TAREFAS:
- 1) Duplique do texto para leitura tudo o que vai de "Por Jadson Oliveira" até "gaúcho Olívio Dutra).".
- 2) Segundo o texto para leitura, quem foi o outro palestrante no evento em Salvador?

TEXTO PARA LEITURA:
▽
Sérgio Gabrielli: a sociedade está mudando e tem perguntas novas (Fotos: Smitson Oliveira - Seabra/ChBusca |
Agora a realidade tem um nome: capitalismo financeiro, que não produz, não emprega e não tem compromisso nacional. O valor do patrimônio dos 50 mil fundos de investimento, a maioria controlada por cinco bancos, chega a 4,2 trilhões de reais.
Por Jadson Oliveira – jornalista/blogueiro – editor deste Blog Evidentemente
A primeira parte do título é deste pretensioso blogueiro. A segunda, entre aspas, é do economista José Sérgio Gabrielli, ex-presidente da Petrobrás, em palestra e debate sobre a conjuntura em Salvador, no auditório do Sindae, no último dia 27/agosto, com participação de 250 pessoas (o outro palestrante foi o ex-governador gaúcho Olívio Dutra).
△
DADOS REGISTRADOS:
▽
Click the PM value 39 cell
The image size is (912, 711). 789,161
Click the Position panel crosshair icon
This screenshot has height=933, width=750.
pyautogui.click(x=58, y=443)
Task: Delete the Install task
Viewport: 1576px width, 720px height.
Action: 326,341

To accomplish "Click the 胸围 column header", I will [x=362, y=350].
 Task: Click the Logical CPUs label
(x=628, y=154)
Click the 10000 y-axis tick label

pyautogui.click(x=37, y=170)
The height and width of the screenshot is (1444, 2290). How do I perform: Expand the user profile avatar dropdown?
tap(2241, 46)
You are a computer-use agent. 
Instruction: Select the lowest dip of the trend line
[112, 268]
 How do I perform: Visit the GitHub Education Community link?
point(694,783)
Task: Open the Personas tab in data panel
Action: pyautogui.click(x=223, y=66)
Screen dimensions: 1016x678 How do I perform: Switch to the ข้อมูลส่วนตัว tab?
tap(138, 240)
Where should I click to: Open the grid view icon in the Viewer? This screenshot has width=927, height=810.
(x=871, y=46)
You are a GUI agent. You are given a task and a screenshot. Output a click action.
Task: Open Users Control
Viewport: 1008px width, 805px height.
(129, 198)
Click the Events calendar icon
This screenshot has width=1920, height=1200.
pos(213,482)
△
RESPOSTAS POR TAREFA:
- 1)
Por Jadson Oliveira – jornalista/blogueiro – editor deste Blog Evidentemente
A primeira parte do título é deste pretensioso blogueiro. A segunda, entre aspas, é do economista José Sérgio Gabrielli, ex-presidente da Petrobrás, em palestra e debate sobre a conjuntura em Salvador, no auditório do Sindae, no último dia 27/agosto, com participação de 250 pessoas (o outro palestrante foi o ex-governador gaúcho Olívio Dutra).

- 2) O ex-governador gaúcho Olívio Dutra.